Despite Blink being a best-seller, and having great reviews, I was never persuaded to read it. However, Think! caught my attention and I am pleased to have read it. I can't comment on the comparisons Le Gault makes to Blink, but I recommend this book to those who have and have not read Blink. Le Gault is a master of words and a clever thinker. The majority of his arguments are valid and the ones you may disagree with just open the door to insightful thinking. This book will make you feel guilty about watching TV and engaging in non-intellectual activities or "passive entertainment" as he calls it but nonetheless it will encourage you to become a critical thinker. Le Gault is definitely a conservative and expresses his right-wing views throughout the book but after all, aren't challenging views necessary to become critical thinkers?
"It is not luxury, or corruption, or invasion per se that ultimately threatens and weakens a society, but moral decline, spiritual decline, ennui, or some sort of intellectual lethargy". (pg321)
Don't Blink, Think!
In light of the present housing crisis and pending recession, this book could not have been written at a better time.
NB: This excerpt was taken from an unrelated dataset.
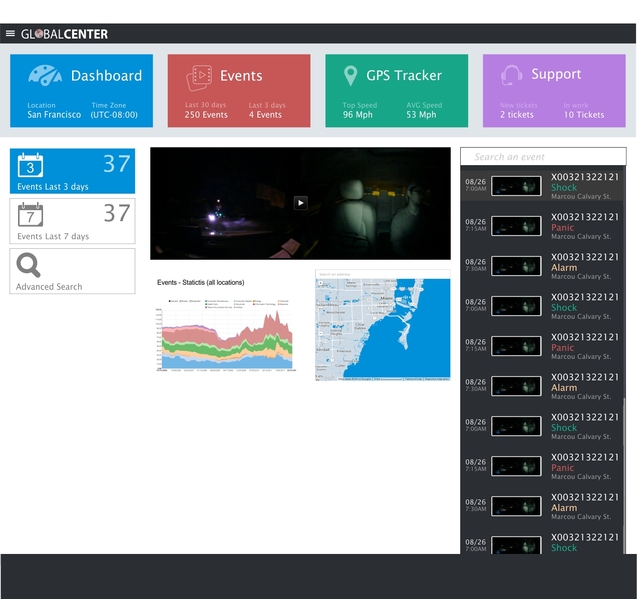Click the Support headset icon
The width and height of the screenshot is (637, 599).
coord(511,75)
Obviously upset at the flawed, subjectivist logic of Malcolm Gladwell, Michael LeGault has responded in kind with this well-written book.
Essentially, LeGault believes that the reason why people in the West are in trouble is due to their inability to or unwillingness to think their actions through before deciding on their course of action.
A prime example of people not thinking their actions through until its too late is the housing slump and pending recession. If people had taken the time to think and use logic before signing on to the mortgages with which many are now in default, the so-called housing crisis and recession we are seeing would have never happened. Now, as a result of illogical behavior, the taxpayers may soon be looted to bail these people out or the lenders will be forced to freeze their actions on people in default of their mortgages.
What many people need to start doing is re-learning how to think and stop conducting themselves in a subjectivist, touchy-feely manner. Unfortunately, many times it takes things to get bad before people realize the mistakes they make. This methodology needs to change and I believe it can and will since people mostly learn from their mistakes.
This is not to say people should never take risks or that feelings are irrelevant. However, an objective, consistent, logical and well-thought out course of action is needed before taking major decisions in one's life. Logic grounded in subjectivism, which is what Gladwell advocates, is nice on paper but is lousy in practice.